Press release 2020/126 from

Occupational psychologist Professor Hannes Zacher from Leipzig University and his team want to conduct interdisciplinary research into the role of work in the development of modern diseases such as obesity, cardiovascular diseases and depression. Until now, occupational and organisational psychology has largely neglected this problem, says Zacher. The Volkswagen Foundation is supporting his project with “Momentum” funding of up to 831,800 euros over the next six years. The funding is aimed at professors shortly after taking up their first tenured professorship, providing opportunities to develop the strategy and focus of their professorship further.

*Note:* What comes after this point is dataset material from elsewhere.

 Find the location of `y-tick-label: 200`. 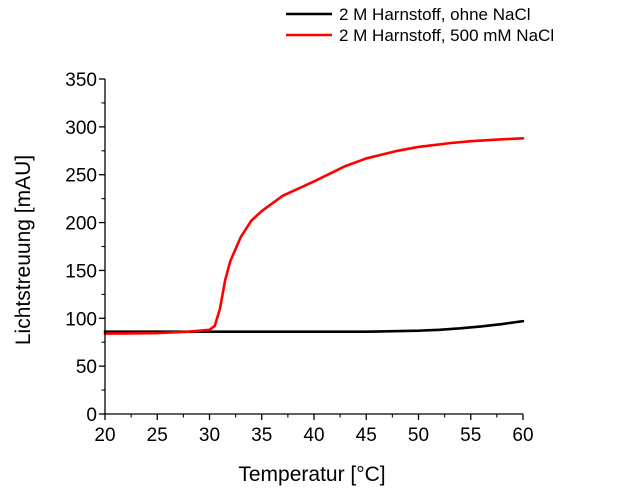

y-tick-label: 200 is located at coordinates (81, 224).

“Psychological theories and methods – especially those that focus on work – are currently not being sufficiently applied with regard to our understanding of modern diseases as a central social challenge,” emphasises Zacher. He notes that as part of its Sustainable Development Goals, the United Nations has set the target – through prevention and treatment – of reducing premature deaths due to incommunicable diseases by one third by 2030. The development programme he has requested is intended to make a contribution to meeting this major social challenge.

With his concept, Zacher, who is a researcher at the Department of Psychology at Leipzig University, pursues a transdisciplinary and multidimensional approach integrating research, teaching and transfer. He hopes to achieve five objectives by the end of the funding period. Initially, he will develop theories to better understand relationships between the work context and health-related experiences, behaviours and outcomes. Secondly, he wants to carry out empirical studies that investigate these relationships. Thirdly, Zacher will include several innovations in his teaching programme, such as “flipped classroom” methods to convey the important role of work in the prevention, occurrence and development of modern diseases and to improve student learning and the transfer of knowledge into practice.

He and his team also hope to develop a novel system for arranging internships. The aim is to strategically place bachelor’s and master’s students in companies and public organisations that deal with the topic of work and health. “Fifthly, I will strategically invest in public engagement and research transfer activities, such as public lectures, workshops and social media, to communicate research results from us and other groups to the public, experts in organisations, and policymakers,” reports the 40-year-old.

His programme is in line with Leipzig University’s Sustainable Principles for Life and Health strategic research field and the associated Modern Diseases research profile area. It aims to better understand the mechanisms that lead to modern diseases and to develop innovative and effective prevention, support and treatment programmes.